« Les discussions, c’est toujours de la m…, vous savez »

 

Quand vous prenez quelque chose d’ordinaire pour du remarquable, ça affecte le contenu de l’idée, pas simplement des trucs formels. C’est pour ça que vous avez tout le temps des livres dont vous vous dites, et je ne sais pas si vous aussi, vous faites cette expérience : ça ne va pas, c’est enfantin. On aurait de la peine à dire en quoi c’est faux. Non, ce n’est pas faux, c’est rien. Alors que le type a l’air de trouver que ses idées sont formidables. Et là ce n’est pas le lieu d’une discussion. C’est pour ça que les discussions, c’est toujours de la merde, vous savez.

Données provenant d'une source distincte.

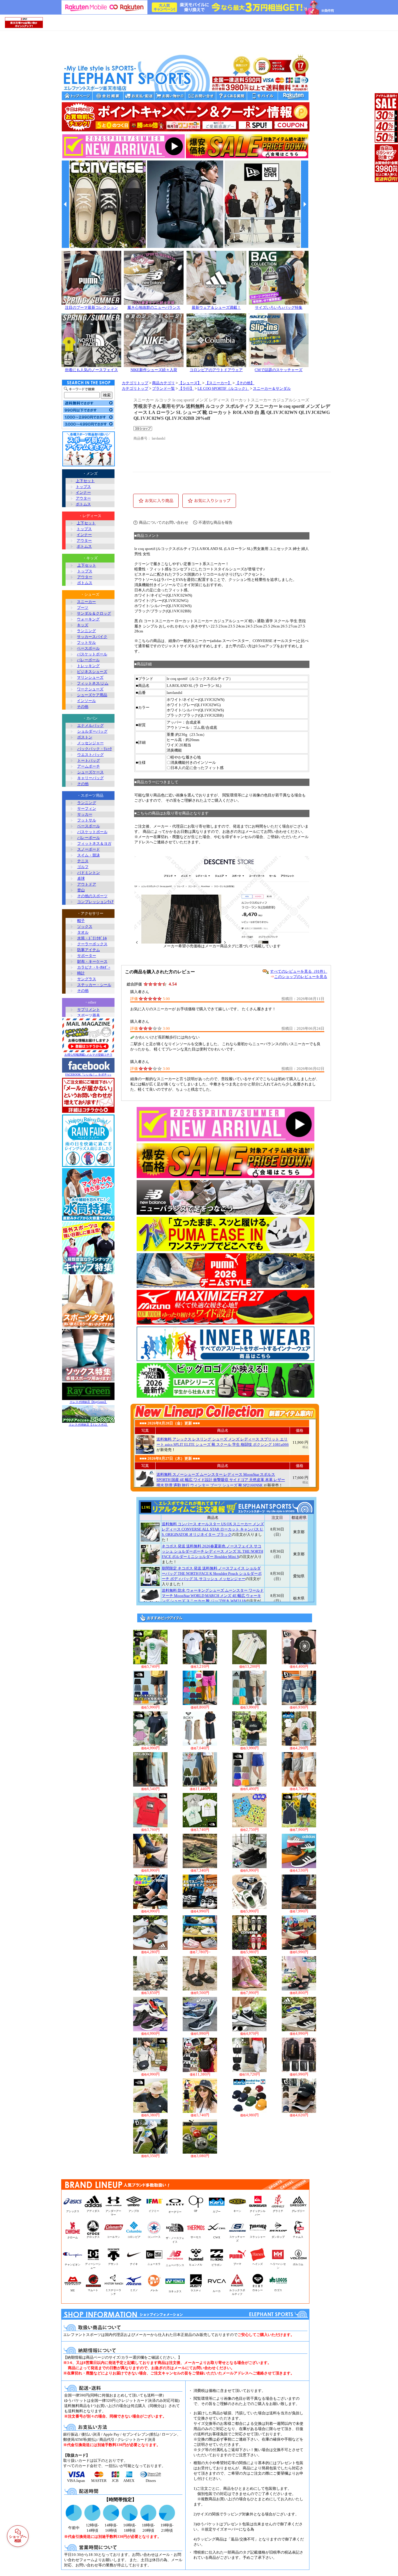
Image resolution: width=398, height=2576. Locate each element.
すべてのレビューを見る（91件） (298, 971)
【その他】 (244, 383)
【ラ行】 (186, 389)
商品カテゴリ (163, 383)
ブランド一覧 (163, 389)
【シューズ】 (190, 383)
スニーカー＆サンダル (272, 389)
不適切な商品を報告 (215, 522)
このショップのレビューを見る (300, 976)
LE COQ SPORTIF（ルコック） (223, 389)
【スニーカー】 (218, 383)
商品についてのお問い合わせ (163, 522)
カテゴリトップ (135, 383)
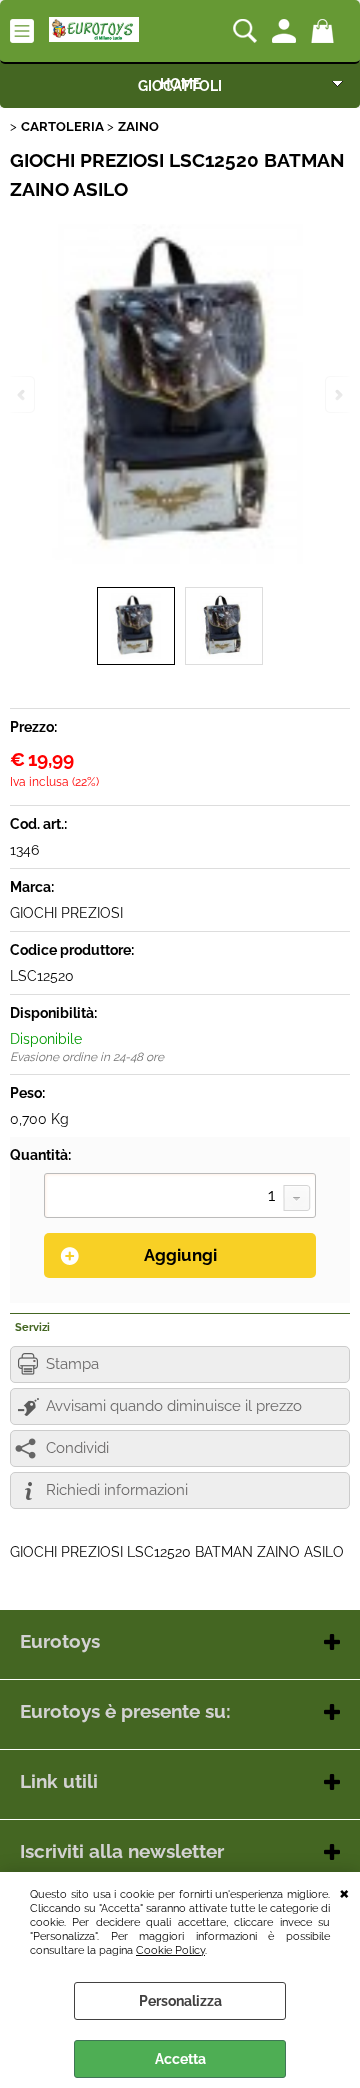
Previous (23, 394)
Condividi (77, 1448)
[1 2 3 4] (180, 1198)
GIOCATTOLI (180, 86)
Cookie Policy (170, 1950)
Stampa (72, 1364)
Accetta (180, 2059)
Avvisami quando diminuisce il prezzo (174, 1406)
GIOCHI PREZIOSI (66, 913)
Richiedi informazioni (117, 1490)
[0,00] (325, 31)
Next (337, 394)
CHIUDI (344, 1892)
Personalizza (180, 2001)
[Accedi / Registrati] (286, 31)
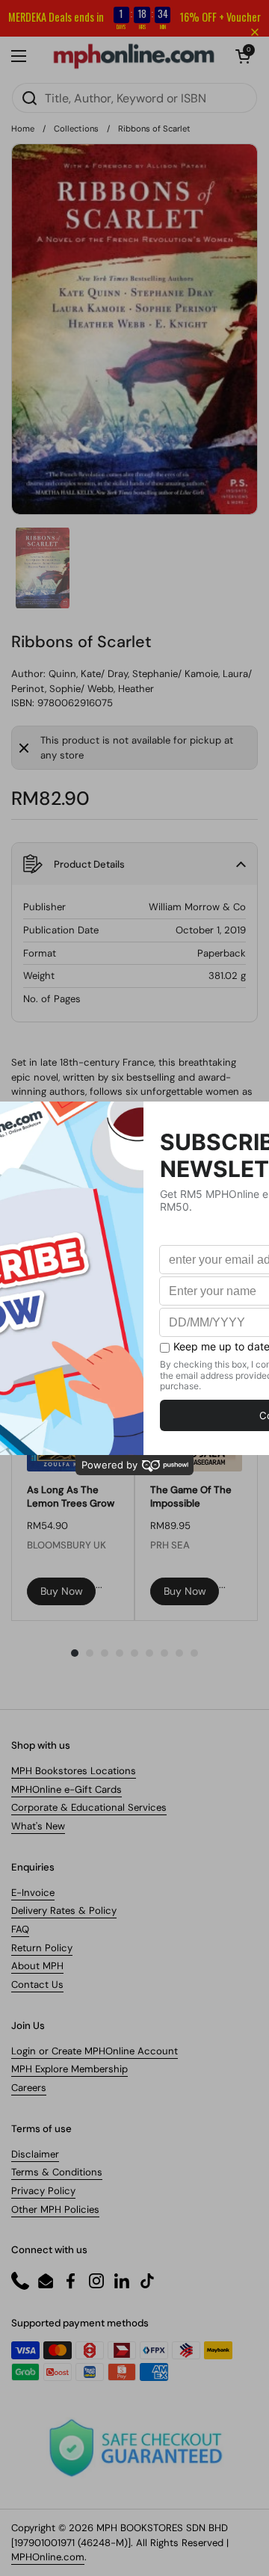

Je ne peux pas dire à quelqu’un : « voilà pourquoi ton idée n’est pas fameuse », c’est impossible à dire. Simplement, c’est ça qu’on a dans la tête, le monde des idées toutes faites, soit des idées collectives, soit des idées mêmes personnelles. Il y a des idées toutes faites qui sont pourtant rien qu’à moi, qui sont faciles. À la rigueur, je peux les dire dans la conversation, mais si ça passe par l’épreuve d’écrire, je me dis : mais enfin, qu’est-ce que c’est que ça ? Qu’est ce que je suis en train de dire ? Est-ce que ça vaut la peine de l’écrire ? Si on se demande beaucoup ça, je ne dis pas qu’on réussit, on se trompe comme tout le monde, mais déjà moins souvent. Il faut avoir des questions d’urgence.